Brain Implants Capable of Turning Thought into Speech

Researchers with the University of California San Francisco (UCSF) developed a “neural decoder” that translates brain activity to synthesize audible speech. They published their research in the journal Nature.

Researchers with the University of California, San Francisco (UCSF) developed a “neural decoder” that translates brain activity to synthesize audible speech. They published their research in the journal Nature.

Current technology, such as those used by the late cosmologist Stephen Hawking, involve assistive devices that use eye or facial muscle movements into letter-by-letter spelling. Those produce a high error rate and are slow, usually about 10 words per minute. Natural speech averages about 150 words per minutes, although most everyone knows people who talk much faster or much slower.

The USCF technology was a two-stage method. They began by collecting high-resolution brain activity data from five volunteers over several years. All of these volunteers had normal speech function, but had electrodes implanted directly in their brains because they were being monitored for epilepsy treatment. The electrodes were used to track brain activity in speech-related areas of the brain while the patients read out loud.

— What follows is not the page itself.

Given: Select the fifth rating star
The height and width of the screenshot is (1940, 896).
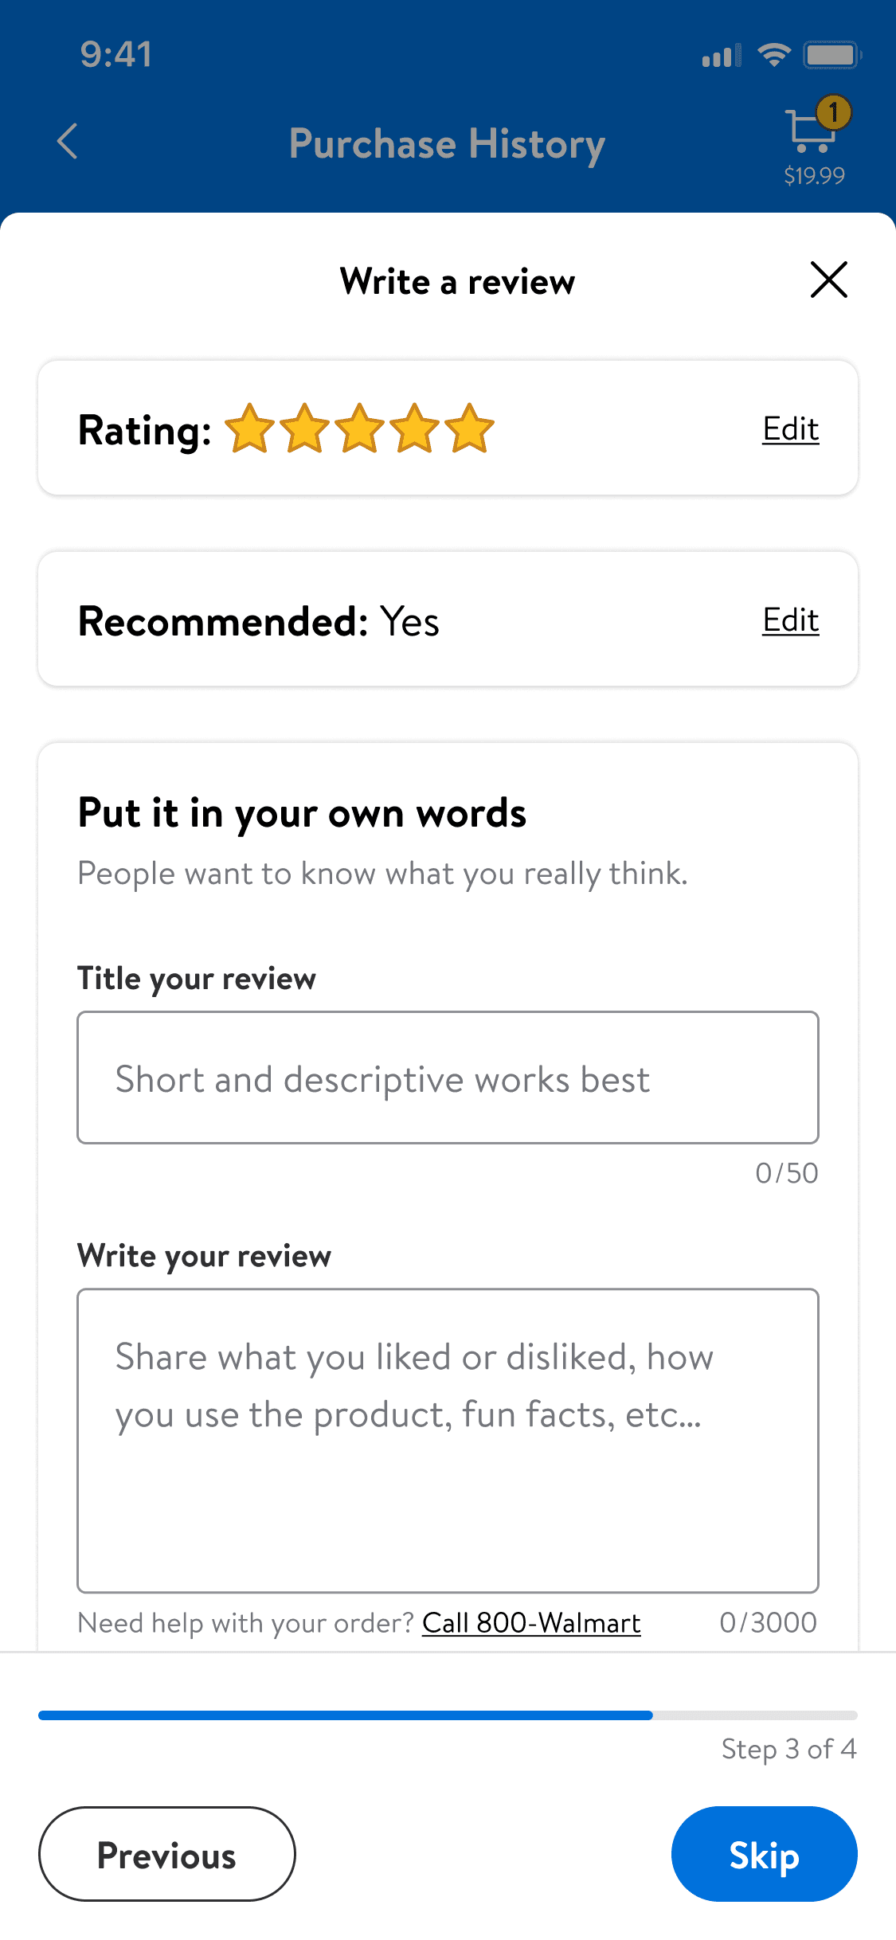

The researchers then developed a two-stage process to create those words. The first step was to build a decoder to interpret the recorded brain activity patterns. These were analyzed as a set of instructions for movements related to speech, including lips, tongue, jaw and larynx. They then engineered a synthesizer that translated the virtual movements to produce speech.

Gopala Anumanchipalli, co-lead author of the study, told Smithsonian Magazine that in patients who would benefit from the technology, such as ALS patients, “The brain is intact in these patients, but the neurons—the pathways that lead to your arms, or your mouth, or your legs—are broken down. These people have high cognitive functioning and abilities, but they cannot accomplish daily tasks like moving about or saying anything. We are essentially bypassing the pathway that’s broken down.”

The system worked pretty well. Listeners had problems with about 30% of the synthetic speech. Examples include hearing “rabbit” when the computer said “rodent.” There were also some misunderstandings with uncommon words, examples being, “At twilight on the twelfth day we’ll have Chablis” and “Is this seesaw safe?” These were chosen because they include all the phonetic sounds in English.

Listeners transcribed 43% of sentences with a 25-word vocabulary perfectly, and 21% of words perfectly with a 50-word vocabulary. Overall, about 70% were correctly transcribed.

Edward Chang, a UCSF neurosurgeon and study leader, indicates the next step will be to improve the quality of the audio so it is more natural and understandable. He also notes that the movements of the vocal tract were similar from person to person, which should mean it’s possible to create a “universal” decoder. “An artificial vocal tract modeled on one person’s voice can be adapted to synthesize speech from another person’s brain activity,” Chang told IEEE Spectrum.

The technology is a long way from being used in clinical practice. One reason is simple—it currently requires inserting electrodes directly into the brain. “That’s a heck of a constraint,” neuroscientist Marcel Just of Carnegie Mellon University told STAT. He is currently working on noninvasive methods to detect thoughts.

One more step the researchers took was to have a participant silently mime the sentences instead of reading them out loud. The resulting sentences reproduced synthetically weren’t as accurate, but the correlation between speech and non-vocalized speech has a lot of implications.

Josh Chartier, a co-lead author on the study and a UCSF bioengineering graduate student, stated, “It was really remarkable to find that we could still generate an audio signal from an act that did not generate audio at all.”